PR agencies don’t do enough strategy

PR agencies don't do strategy. This is a bold declaration, admits Peter Roberts, but one that is tempered by the acknowledgment that strategy is hard, and output easier to see. But, if agencies don't begin coming to grips with the theoretical underpinnings of strategy, clients may just go somewhere else to get it.

Here’s a bold one for you: PR agencies don’t do strategy. Yes, it’s a big claim and a generalisation, but it’s not too far off the truth. There will be exceptions, of course, but the bulk of PR agencies are either pushing big tactics or plans. This is their interpretation of ‘strategic thinking’.

But, it’s understandable in a way. Strategy is a bloody hard one to get your head around. It’s what academics refer to as a threshold concept: get over the threshold and you’re in a brand new world of understanding and awareness. And the agency model is still firmly focused on the notion of outputs, which are tangible: a news piece in the Fin Review or a momentary buzz on Instagram.

In short, we demonstrate ROI for our clients. And we also need to show clients value for money; agencies tend to be a little expensive. Strategy, by its very nature (when done properly), is abstract – this doesn’t help when it comes to showing a real return. And so the tactical outputs we tend to produce are arbitrary, without strategy.

Our advertising counterparts are better at not losing sight of the client’s problem, which is what strategy is ultimately there to do – fix the issue. PR agencies do, as I said, produce plans, but this is not strategy.

The terms are used interchangeably, but this shouldn’t be the case. Plans offer coherence to people’s work, together with a clear direction of travel. They are, unsurprisingly, also tangible.

(Items listed in a dataset)

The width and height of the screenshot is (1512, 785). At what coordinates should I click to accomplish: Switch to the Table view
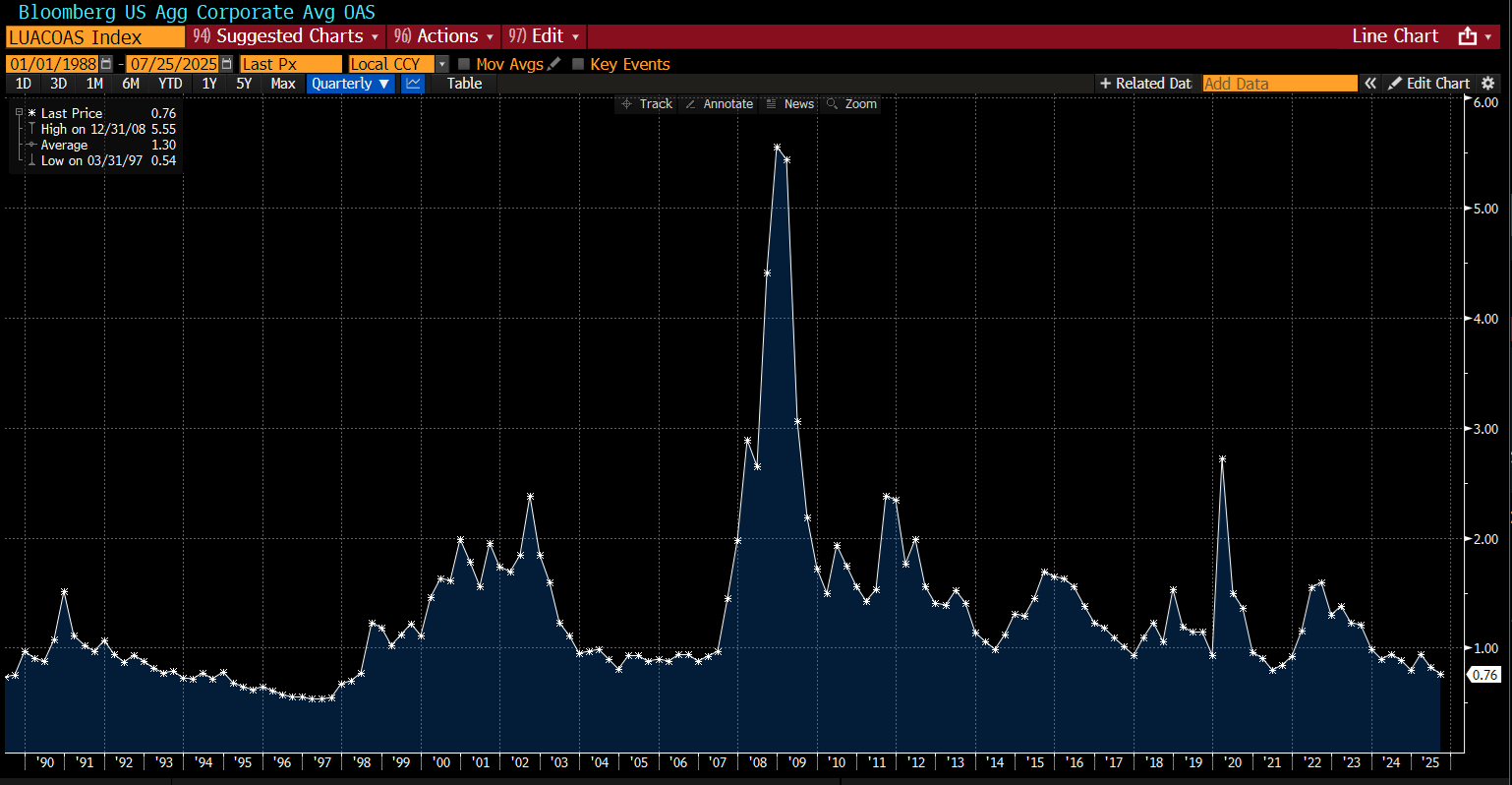pos(464,84)
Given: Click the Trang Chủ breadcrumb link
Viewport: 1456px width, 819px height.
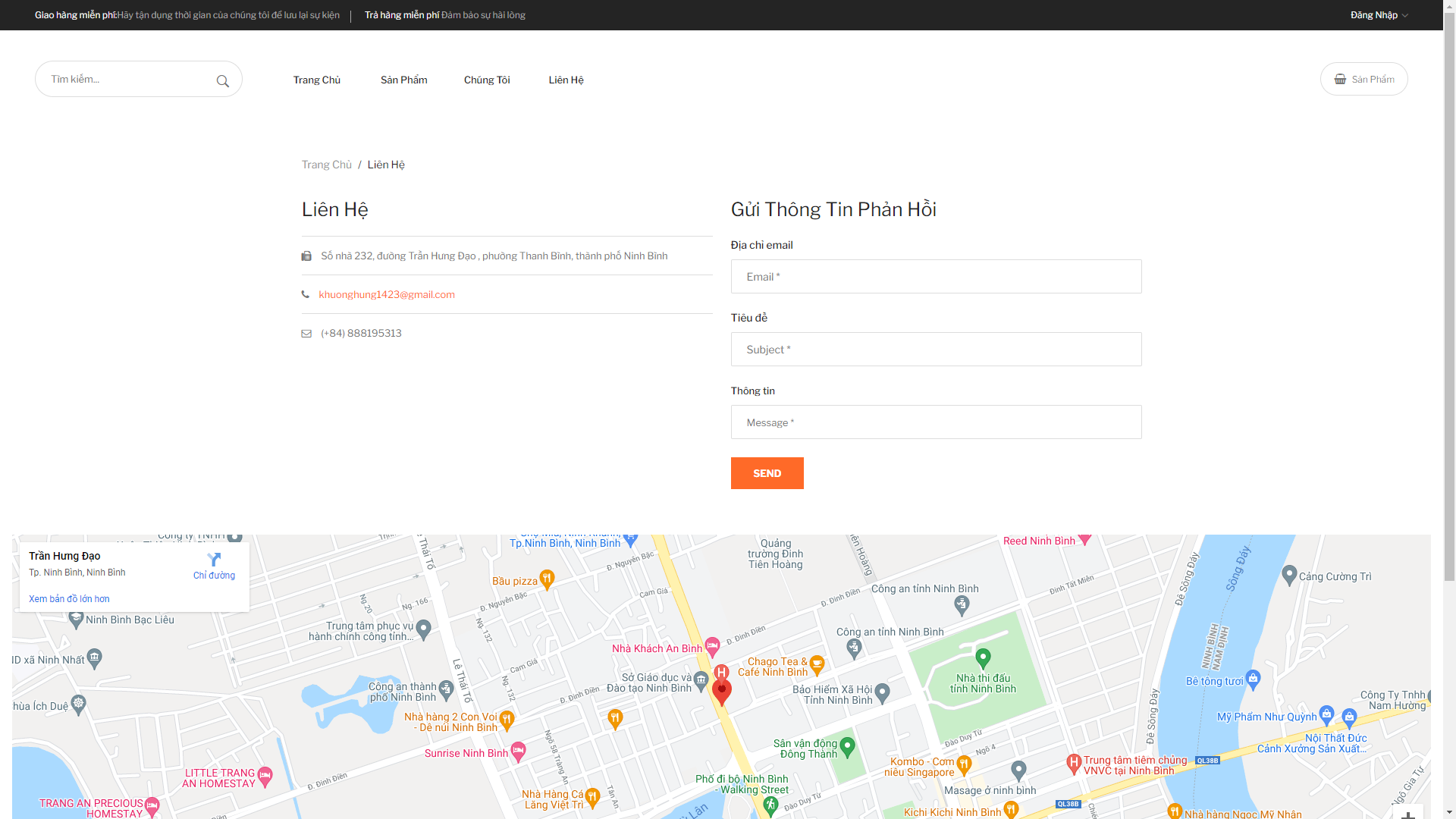Looking at the screenshot, I should pyautogui.click(x=326, y=165).
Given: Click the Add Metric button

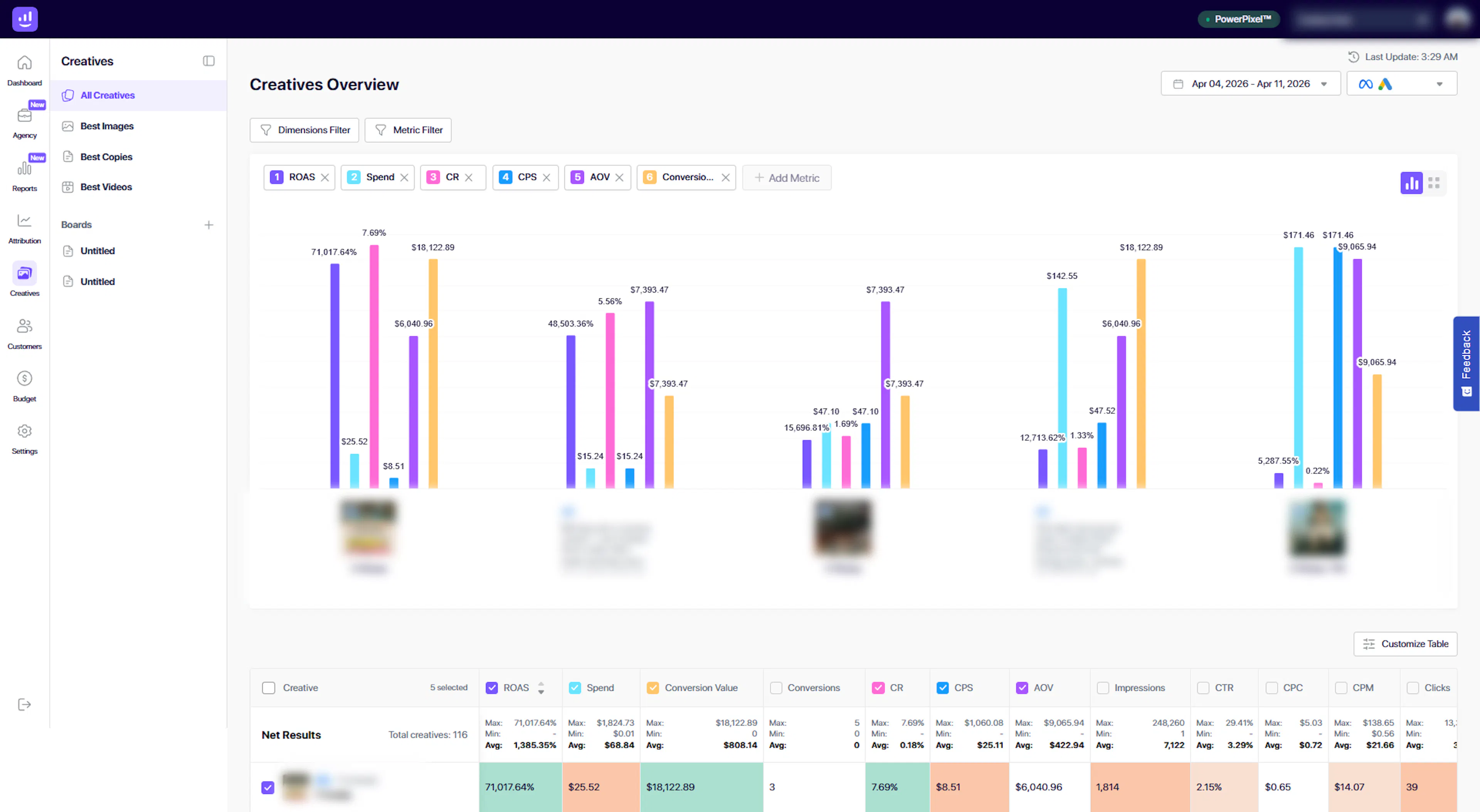Looking at the screenshot, I should pos(787,178).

Required task A
From the passage on PR agencies and strategy, translate this sentence into Spanish: "Plans offer coherence to people’s work, together with a clear direction of travel."
Required task B
Resume the passage on PR agencies and strategy, picking up right after its last sentence.

Expected answer A
Los planes aportan coherencia al trabajo de las personas, junto con una dirección clara hacia la que avanzar.

Expected answer B
Strategy also gives us that direction, but plans do far more in regards to addressing the obstacles that stand in the way. A business needs to have plans in place to roll out the strategy, but strategy is what drives the whole process.

Microsoft, for instance, talks of empowering communities. This is a strategy. There will be clearly articulated plans and tactics to bring this to life.

PR agencies are led by bright people and the challenge I present is not a great one to overcome. But our fortunes will be helped by identifying the value of theoretical insights to the business. An understanding of those appropriate theoretical frameworks often leads to placing strategy in the middle of our problem solving, which is only a good thing.

The professional services have long ingrained theory into their work approach. They have also started making inroads into the traditional PR agency space. Agencies need to build their theoretical credentials, as, without them, they will be viewed solely as tactical, while clients go elsewhere to deal with the more exacting and profitable issue of strategy.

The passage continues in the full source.